## Your instructions
From the entries that follow, copy each line containing the word "will".
+ + + +
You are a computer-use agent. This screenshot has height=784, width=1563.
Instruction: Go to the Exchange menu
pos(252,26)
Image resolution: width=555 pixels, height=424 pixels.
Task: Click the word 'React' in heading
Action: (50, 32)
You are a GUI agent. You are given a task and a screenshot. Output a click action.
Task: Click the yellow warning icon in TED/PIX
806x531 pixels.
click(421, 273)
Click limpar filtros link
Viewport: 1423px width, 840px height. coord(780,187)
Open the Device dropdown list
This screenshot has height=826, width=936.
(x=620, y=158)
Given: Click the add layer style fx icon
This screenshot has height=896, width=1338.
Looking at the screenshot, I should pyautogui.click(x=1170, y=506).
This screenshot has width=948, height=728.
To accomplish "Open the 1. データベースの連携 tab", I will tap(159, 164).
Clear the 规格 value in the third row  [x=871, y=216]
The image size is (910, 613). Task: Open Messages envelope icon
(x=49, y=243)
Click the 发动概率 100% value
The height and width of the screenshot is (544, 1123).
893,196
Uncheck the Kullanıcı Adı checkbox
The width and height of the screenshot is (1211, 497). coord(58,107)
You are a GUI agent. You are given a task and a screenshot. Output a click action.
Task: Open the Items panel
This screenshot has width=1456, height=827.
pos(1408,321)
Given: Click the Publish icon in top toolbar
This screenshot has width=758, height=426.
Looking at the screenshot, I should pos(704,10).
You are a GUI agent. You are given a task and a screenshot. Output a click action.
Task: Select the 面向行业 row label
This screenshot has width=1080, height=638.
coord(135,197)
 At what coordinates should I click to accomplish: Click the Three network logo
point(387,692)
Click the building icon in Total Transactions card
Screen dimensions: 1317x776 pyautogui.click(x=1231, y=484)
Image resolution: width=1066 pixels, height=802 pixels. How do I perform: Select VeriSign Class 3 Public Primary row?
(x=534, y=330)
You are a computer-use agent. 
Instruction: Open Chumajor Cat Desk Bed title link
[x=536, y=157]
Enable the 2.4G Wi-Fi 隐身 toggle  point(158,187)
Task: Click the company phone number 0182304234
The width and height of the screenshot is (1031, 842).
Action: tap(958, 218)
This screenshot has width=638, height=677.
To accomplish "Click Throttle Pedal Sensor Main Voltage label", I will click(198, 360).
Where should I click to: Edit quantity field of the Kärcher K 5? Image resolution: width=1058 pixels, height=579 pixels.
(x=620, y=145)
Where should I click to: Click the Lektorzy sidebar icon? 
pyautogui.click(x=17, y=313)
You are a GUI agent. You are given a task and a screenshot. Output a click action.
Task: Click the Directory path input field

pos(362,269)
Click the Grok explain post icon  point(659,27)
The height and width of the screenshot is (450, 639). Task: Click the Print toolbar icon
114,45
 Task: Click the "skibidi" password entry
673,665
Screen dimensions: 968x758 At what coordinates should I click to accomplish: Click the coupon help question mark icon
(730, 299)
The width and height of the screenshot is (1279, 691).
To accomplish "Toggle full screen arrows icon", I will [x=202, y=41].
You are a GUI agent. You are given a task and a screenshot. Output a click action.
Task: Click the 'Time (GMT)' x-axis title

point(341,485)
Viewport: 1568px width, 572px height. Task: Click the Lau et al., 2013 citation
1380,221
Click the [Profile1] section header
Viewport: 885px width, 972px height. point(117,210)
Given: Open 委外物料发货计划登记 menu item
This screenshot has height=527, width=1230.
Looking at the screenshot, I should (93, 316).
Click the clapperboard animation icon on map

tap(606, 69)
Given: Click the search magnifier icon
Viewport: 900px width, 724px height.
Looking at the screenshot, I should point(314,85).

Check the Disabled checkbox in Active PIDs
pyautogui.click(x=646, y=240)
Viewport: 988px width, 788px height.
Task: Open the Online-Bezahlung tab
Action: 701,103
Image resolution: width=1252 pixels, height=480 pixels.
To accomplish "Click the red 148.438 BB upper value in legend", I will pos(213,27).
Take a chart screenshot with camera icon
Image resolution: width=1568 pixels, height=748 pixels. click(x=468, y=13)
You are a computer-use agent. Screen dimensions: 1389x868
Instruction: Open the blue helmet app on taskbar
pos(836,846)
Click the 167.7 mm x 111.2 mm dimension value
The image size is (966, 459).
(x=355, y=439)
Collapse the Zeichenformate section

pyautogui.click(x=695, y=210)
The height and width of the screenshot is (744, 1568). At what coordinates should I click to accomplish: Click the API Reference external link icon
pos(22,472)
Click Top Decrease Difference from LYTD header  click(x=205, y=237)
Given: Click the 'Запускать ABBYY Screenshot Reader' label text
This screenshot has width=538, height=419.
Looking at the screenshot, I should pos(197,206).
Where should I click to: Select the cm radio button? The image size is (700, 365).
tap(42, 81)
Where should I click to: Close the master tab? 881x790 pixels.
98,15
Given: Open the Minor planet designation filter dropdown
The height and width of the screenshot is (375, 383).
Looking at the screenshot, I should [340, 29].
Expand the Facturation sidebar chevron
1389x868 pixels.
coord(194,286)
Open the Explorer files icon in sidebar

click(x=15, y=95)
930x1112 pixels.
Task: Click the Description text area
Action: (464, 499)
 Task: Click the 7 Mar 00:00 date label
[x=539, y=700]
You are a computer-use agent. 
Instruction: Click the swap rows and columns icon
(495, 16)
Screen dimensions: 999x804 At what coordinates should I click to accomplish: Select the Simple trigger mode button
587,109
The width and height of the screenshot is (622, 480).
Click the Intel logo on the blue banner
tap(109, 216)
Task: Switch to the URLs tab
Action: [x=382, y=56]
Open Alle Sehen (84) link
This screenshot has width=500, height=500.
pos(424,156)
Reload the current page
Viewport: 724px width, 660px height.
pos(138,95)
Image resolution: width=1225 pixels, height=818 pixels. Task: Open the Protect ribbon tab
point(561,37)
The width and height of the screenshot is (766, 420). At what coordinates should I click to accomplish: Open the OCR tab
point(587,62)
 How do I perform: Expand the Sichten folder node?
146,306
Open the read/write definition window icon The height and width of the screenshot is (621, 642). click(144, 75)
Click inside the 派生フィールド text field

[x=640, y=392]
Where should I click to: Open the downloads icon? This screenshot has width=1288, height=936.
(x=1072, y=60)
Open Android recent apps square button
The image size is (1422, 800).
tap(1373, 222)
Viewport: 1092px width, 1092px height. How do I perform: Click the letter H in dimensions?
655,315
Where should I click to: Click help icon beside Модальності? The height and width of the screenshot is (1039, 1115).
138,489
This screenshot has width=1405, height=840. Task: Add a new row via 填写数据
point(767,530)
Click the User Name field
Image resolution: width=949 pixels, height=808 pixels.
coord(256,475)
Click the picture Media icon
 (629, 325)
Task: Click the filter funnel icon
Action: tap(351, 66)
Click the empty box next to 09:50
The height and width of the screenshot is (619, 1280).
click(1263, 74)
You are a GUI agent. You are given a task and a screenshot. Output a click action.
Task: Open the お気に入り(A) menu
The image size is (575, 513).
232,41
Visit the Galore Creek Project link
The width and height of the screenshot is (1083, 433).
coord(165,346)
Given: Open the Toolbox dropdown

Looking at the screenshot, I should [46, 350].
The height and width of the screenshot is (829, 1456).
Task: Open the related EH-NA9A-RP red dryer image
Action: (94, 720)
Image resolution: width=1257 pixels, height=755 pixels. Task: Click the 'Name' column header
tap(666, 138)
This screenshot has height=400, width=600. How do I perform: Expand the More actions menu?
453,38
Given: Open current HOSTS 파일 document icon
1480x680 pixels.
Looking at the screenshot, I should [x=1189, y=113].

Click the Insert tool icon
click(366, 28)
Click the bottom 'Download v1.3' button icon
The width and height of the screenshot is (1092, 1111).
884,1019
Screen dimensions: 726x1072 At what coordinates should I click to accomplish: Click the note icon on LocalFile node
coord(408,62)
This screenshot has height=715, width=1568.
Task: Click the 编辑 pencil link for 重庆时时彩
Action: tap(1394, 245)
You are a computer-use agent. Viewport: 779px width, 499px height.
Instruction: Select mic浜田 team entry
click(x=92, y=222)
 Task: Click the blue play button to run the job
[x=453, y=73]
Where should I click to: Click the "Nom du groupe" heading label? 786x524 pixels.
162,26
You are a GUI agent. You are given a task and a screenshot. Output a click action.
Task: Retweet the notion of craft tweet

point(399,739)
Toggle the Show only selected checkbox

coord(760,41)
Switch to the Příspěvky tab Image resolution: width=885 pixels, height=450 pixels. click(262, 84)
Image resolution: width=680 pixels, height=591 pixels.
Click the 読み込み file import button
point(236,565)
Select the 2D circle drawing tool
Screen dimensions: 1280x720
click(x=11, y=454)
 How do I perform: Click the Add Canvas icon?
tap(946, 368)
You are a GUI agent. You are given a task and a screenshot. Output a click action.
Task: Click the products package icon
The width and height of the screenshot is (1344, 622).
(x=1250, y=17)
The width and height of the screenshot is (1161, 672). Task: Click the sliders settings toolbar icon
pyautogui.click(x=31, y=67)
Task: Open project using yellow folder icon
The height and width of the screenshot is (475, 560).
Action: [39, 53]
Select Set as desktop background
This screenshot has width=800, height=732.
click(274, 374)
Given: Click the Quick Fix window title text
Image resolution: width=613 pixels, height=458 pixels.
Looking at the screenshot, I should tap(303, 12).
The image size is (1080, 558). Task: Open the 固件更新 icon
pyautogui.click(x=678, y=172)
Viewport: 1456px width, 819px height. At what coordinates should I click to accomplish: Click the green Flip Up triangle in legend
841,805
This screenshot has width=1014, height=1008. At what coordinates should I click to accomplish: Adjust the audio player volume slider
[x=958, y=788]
+ + + +
## Result of this task
To accomplish "Open the 1. データベースの連携 tab", I will tap(159, 164).
To accomplish "Click Throttle Pedal Sensor Main Voltage label", I will click(198, 360).
To accomplish "Toggle full screen arrows icon", I will [x=202, y=41].
To accomplish "Click the red 148.438 BB upper value in legend", I will pos(213,27).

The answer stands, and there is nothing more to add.